(Stored records)
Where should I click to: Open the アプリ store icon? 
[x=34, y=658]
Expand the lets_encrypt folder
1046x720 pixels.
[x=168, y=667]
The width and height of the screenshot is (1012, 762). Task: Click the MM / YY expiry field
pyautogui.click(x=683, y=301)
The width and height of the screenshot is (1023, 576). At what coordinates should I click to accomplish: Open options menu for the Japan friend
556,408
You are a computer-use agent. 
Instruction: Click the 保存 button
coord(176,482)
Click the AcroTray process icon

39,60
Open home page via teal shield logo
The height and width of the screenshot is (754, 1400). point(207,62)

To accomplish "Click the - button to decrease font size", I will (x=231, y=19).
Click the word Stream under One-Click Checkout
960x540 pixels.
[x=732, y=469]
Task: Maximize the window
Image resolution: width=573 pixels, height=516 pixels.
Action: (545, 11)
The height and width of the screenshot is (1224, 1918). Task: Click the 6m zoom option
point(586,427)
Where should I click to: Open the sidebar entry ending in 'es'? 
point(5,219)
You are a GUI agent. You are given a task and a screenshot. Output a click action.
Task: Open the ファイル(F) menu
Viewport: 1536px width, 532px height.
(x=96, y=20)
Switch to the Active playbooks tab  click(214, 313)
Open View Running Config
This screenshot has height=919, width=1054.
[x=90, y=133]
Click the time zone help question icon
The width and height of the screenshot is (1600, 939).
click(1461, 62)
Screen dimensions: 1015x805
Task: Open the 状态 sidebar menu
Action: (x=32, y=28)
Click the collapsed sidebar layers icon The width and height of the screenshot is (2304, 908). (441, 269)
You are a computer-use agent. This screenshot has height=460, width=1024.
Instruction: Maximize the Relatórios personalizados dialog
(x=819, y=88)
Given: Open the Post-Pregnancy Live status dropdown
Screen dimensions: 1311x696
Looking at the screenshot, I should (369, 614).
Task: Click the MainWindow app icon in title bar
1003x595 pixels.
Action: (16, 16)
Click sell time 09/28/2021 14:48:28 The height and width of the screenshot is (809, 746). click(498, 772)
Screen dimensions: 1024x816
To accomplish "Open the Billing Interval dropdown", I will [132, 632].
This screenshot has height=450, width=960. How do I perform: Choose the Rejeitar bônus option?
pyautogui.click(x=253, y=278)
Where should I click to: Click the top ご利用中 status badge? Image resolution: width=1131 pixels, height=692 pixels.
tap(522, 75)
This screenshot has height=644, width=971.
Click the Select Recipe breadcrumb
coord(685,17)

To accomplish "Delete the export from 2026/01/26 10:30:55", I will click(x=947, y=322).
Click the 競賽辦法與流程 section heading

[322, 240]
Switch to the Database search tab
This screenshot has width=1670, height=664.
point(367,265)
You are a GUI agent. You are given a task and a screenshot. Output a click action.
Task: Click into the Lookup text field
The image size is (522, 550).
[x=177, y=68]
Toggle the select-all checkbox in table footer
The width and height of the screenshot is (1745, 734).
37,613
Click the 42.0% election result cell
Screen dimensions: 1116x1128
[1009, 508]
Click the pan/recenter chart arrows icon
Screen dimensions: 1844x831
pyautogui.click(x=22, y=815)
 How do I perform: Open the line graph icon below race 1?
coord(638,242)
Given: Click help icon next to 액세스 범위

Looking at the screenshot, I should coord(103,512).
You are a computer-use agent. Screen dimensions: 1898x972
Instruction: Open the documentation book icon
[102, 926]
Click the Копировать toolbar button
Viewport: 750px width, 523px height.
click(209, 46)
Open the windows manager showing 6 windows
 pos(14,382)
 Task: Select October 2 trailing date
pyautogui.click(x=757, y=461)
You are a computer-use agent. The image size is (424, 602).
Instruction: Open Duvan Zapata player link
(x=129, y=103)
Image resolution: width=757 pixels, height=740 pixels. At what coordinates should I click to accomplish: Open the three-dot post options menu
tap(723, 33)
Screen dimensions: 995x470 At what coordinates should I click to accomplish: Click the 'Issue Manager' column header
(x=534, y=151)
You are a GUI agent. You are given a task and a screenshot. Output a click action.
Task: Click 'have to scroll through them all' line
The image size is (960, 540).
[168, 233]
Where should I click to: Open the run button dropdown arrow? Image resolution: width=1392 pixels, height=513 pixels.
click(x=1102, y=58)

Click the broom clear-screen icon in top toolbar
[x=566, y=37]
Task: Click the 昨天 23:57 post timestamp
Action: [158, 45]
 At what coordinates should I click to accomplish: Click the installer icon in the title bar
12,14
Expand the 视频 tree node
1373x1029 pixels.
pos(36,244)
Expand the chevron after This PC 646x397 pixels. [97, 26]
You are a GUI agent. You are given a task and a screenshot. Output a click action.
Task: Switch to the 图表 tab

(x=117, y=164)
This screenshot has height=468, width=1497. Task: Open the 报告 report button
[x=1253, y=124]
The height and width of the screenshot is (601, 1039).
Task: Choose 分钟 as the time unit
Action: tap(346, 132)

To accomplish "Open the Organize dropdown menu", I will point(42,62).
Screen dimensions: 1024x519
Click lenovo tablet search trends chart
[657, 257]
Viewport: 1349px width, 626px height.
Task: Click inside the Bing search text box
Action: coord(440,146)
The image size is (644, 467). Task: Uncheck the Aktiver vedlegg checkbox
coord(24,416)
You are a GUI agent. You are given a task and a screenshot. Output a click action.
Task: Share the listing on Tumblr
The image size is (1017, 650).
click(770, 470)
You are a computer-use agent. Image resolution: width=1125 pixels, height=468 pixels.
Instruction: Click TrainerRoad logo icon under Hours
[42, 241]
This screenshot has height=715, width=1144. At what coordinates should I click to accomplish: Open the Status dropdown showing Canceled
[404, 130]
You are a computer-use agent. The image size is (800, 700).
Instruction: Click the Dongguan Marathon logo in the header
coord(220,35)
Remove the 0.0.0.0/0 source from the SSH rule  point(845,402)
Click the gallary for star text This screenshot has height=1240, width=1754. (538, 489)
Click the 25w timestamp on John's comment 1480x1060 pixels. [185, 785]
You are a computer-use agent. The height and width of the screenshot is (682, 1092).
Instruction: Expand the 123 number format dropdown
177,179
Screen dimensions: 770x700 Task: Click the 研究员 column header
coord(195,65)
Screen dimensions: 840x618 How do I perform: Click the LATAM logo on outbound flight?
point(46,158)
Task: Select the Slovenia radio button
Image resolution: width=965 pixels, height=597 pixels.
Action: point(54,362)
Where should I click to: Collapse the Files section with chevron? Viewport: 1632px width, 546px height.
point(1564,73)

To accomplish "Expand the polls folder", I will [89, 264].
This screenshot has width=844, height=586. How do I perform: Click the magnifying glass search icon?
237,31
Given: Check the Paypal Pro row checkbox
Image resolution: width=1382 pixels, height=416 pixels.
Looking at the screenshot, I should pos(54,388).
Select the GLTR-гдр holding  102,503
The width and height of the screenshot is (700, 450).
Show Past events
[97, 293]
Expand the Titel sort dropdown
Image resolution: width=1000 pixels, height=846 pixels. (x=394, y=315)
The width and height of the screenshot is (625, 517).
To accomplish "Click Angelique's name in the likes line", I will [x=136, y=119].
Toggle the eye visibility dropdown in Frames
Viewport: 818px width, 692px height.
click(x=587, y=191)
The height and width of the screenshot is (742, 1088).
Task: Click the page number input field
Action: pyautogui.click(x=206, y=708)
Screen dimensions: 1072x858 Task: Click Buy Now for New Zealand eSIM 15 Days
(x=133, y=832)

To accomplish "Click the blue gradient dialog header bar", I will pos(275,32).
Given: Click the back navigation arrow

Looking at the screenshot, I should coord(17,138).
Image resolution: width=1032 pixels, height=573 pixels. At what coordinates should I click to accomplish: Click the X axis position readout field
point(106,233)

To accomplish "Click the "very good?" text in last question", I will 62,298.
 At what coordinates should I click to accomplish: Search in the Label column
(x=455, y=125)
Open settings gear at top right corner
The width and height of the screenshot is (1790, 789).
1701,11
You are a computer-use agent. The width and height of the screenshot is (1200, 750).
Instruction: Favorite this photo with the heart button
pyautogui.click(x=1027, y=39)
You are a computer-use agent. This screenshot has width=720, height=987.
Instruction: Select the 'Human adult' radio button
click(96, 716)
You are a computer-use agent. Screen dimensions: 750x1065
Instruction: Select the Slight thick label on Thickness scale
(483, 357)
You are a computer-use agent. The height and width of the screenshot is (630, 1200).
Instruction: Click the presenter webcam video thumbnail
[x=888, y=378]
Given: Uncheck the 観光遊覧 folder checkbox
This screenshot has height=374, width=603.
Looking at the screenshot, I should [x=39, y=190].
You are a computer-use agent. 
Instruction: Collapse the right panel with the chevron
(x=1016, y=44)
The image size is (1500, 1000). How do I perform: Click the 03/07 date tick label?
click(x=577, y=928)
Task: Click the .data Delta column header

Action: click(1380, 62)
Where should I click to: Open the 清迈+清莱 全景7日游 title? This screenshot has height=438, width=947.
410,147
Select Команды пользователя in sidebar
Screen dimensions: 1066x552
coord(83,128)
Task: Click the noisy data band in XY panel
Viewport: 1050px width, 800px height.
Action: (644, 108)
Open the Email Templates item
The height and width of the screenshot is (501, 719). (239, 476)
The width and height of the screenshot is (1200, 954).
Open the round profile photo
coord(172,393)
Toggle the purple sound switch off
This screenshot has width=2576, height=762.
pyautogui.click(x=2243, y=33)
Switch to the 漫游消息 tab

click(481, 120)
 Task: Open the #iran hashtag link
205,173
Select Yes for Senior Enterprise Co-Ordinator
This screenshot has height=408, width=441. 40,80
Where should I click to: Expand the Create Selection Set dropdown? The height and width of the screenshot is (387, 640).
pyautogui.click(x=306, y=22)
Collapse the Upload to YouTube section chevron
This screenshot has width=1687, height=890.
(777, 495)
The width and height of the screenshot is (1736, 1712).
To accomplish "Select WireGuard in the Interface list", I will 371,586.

__Problem details__. All lines above between those holding "Task: Share the listing on Tumblr" and "is (682, 1092).", inclusive, must be set down unchanged, and no other line may be included.

__Written solution__.
Task: Share the listing on Tumblr
The image size is (1017, 650).
click(770, 470)
You are a computer-use agent. Image resolution: width=1125 pixels, height=468 pixels.
Instruction: Click TrainerRoad logo icon under Hours
[42, 241]
This screenshot has height=715, width=1144. At what coordinates should I click to accomplish: Open the Status dropdown showing Canceled
[404, 130]
You are a computer-use agent. The image size is (800, 700).
Instruction: Click the Dongguan Marathon logo in the header
coord(220,35)
Remove the 0.0.0.0/0 source from the SSH rule  point(845,402)
Click the gallary for star text This screenshot has height=1240, width=1754. (538, 489)
Click the 25w timestamp on John's comment 1480x1060 pixels. [185, 785]
You are a computer-use agent. The height and width of the screenshot is (682, 1092).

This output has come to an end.